Un négoce pétrolier encore porté par les prix
Dans un point d'activité publié mardi 14 juillet, le groupe britannique estime que le résultat de son négoce de pétrole devrait ressortir « légèrement supérieur » à celui du premier trimestre. Les résultats complets du deuxième trimestre doivent être publiés le 4 août 2026.
BP précise que le Brent a atteint en moyenne 103,85 dollars par baril au deuxième trimestre 2026, contre 81,13 dollars au premier trimestre, selon son communiqué de marché. Cette hausse a renforcé l'effet positif attendu des prix réalisés dans les activités de production pétrolière.
Le groupe anticipe, pour son segment pétrole et production, un effet positif de 1,8 à 2,1 milliards de dollars par rapport au trimestre précédent au titre des prix réalisés.
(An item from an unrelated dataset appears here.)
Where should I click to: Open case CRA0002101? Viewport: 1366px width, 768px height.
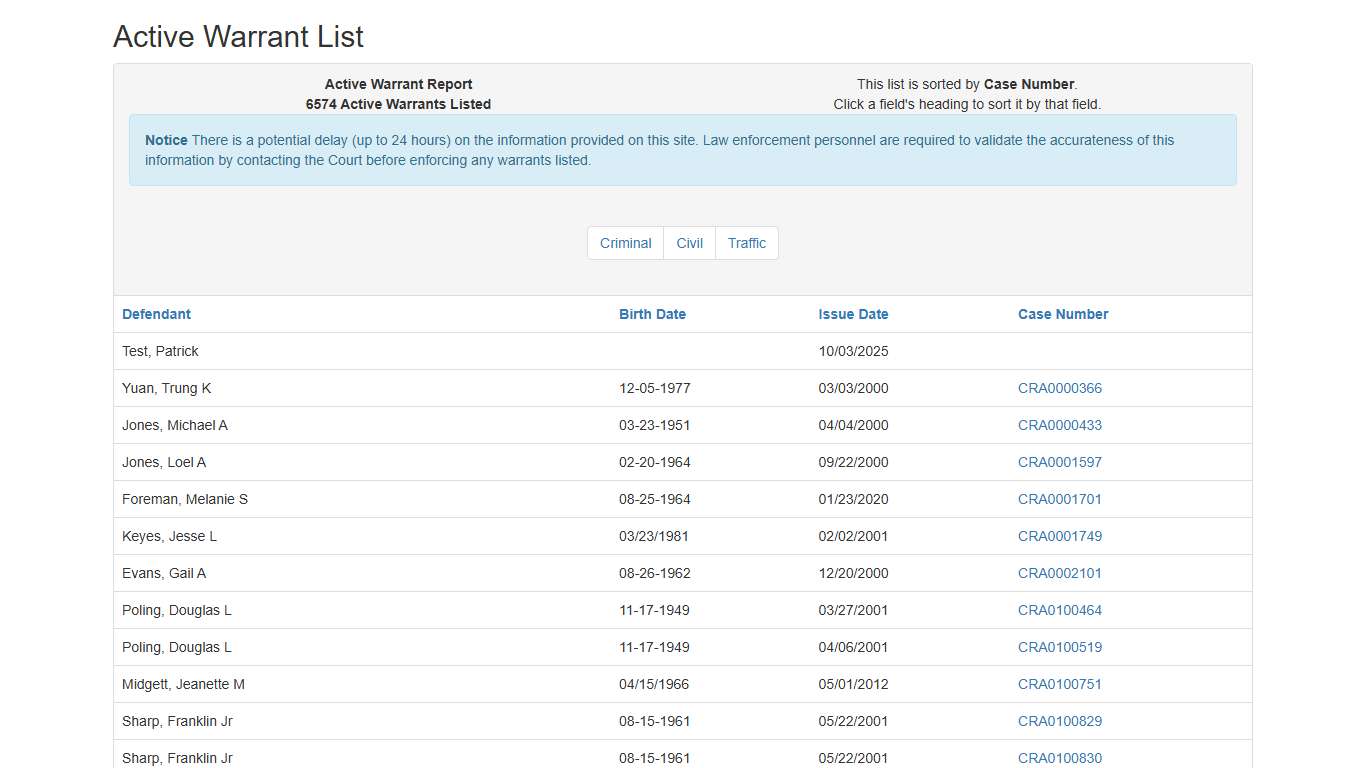(1059, 573)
Dans les produits, les marges de raffinage réalisées devraient contribuer positivement à hauteur de 1,2 à 1,4 milliard de dollars.
La production amont recule avec la maintenance et les perturbations
La production amont déclarée est attendue entre 2,17 et 2,22 millions de barils équivalent pétrole par jour au deuxième trimestre, contre 2,339 millions au premier trimestre, selon BP. Le groupe attribue ce recul à des opérations de maintenance saisonnières, principalement aux États-Unis, et aux perturbations liées au conflit au Moyen-Orient.
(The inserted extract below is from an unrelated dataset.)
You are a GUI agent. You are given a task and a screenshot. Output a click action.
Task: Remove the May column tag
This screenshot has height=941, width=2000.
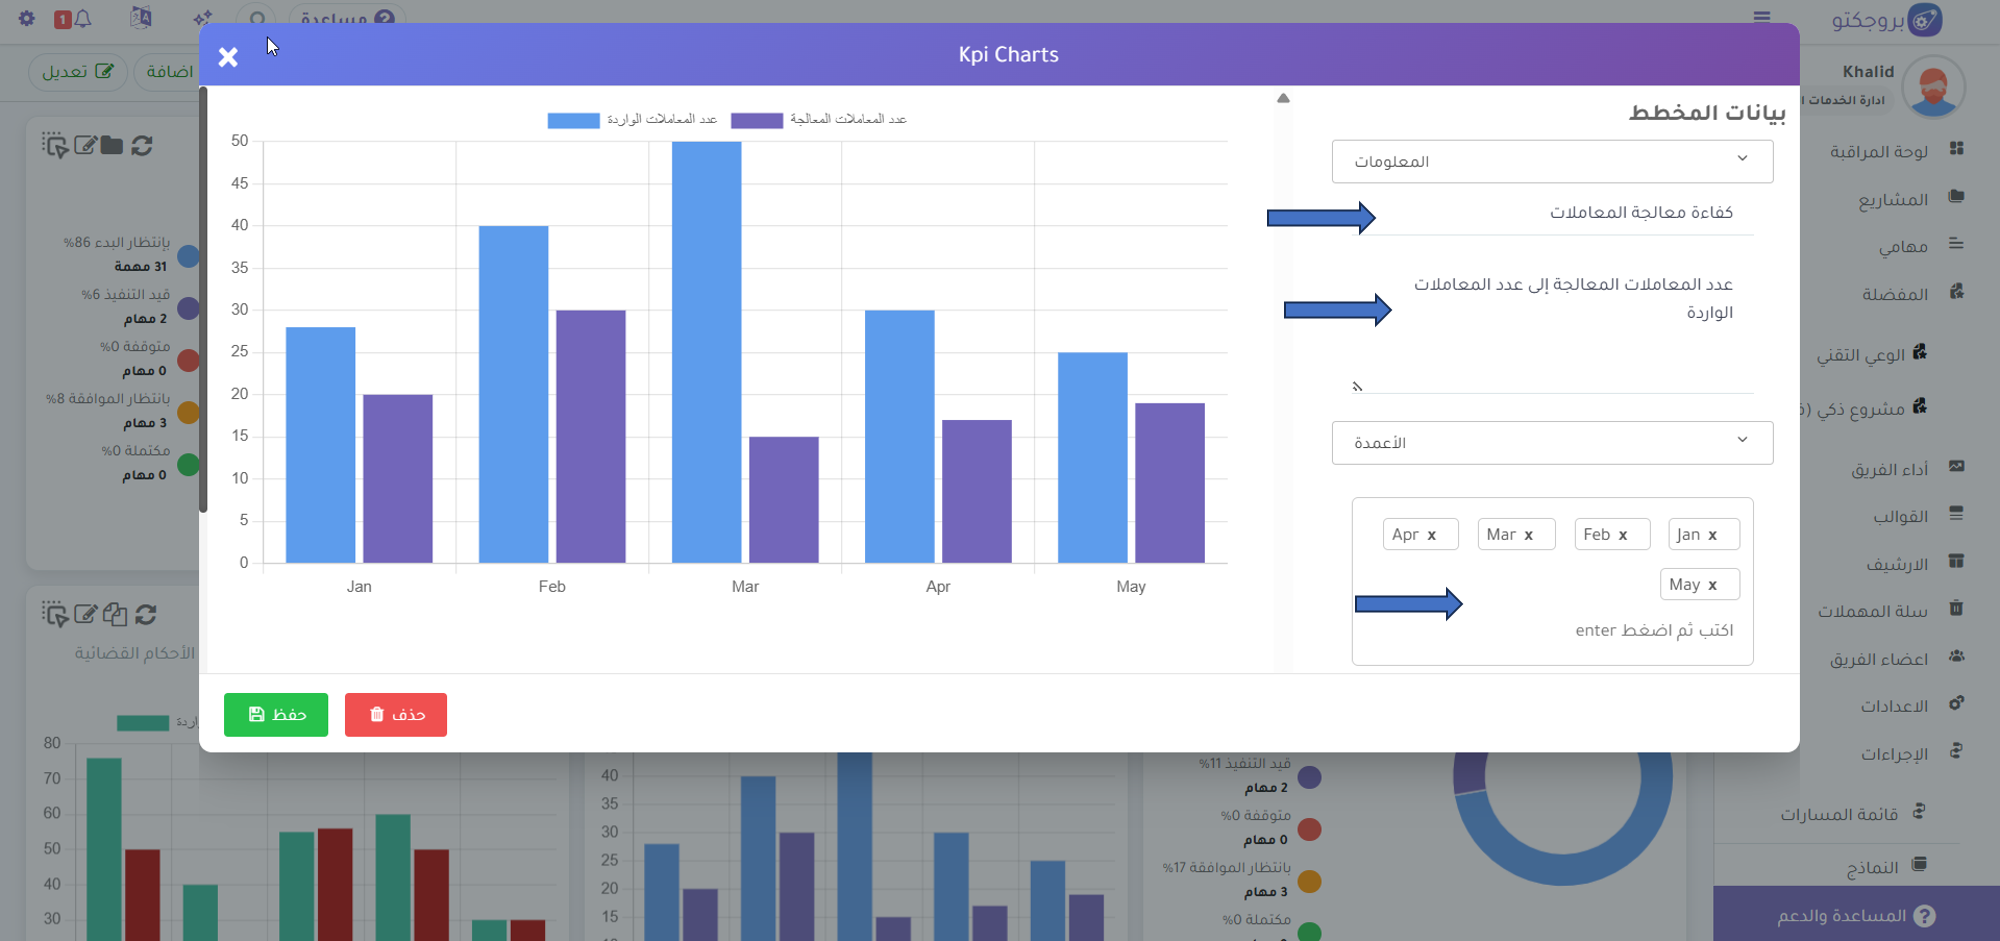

Dans le détail, BP prévoit une production de 1,42 à 1,45 million de barils équivalent pétrole par jour dans le pétrole et la production, après 1,541 million au premier trimestre. Le segment gaz et énergies bas carbone est attendu entre 750 000 et 770 000 barils équivalent pétrole par jour, contre 798 000 sur les trois premiers mois de l'année.
Le débit de raffinage devrait aussi diminuer, à 1,445 à 1,475 million de barils par jour, contre 1,527 million au premier trimestre. BP cite un niveau plus élevé d'arrêts planifiés et des volumes plus faibles à Whiting après un événement tiers survenu en avril, désormais résolu selon le groupe.
Des dépréciations dans les activités de transition
Les comptes trimestriels devraient intégrer environ 1,0 milliard de dollars de charges de dépréciation après impôt. BP les rattache principalement aux activités de transition au sein du segment gaz et énergies bas carbone, tout en précisant que ces éléments sont exclus du bénéfice sous-jacent au coût de remplacement.
Le groupe avait déjà publié au premier trimestre un bénéfice sous-jacent au coût de remplacement de 3,2 milliards de dollars, porté notamment par le négoce pétrolier et le raffinage. BP mène parallèlement un recentrage sur les hydrocarbures après l'échec de son virage vers les activités vertes, dans un contexte de fortes tensions récentes au sein de sa direction.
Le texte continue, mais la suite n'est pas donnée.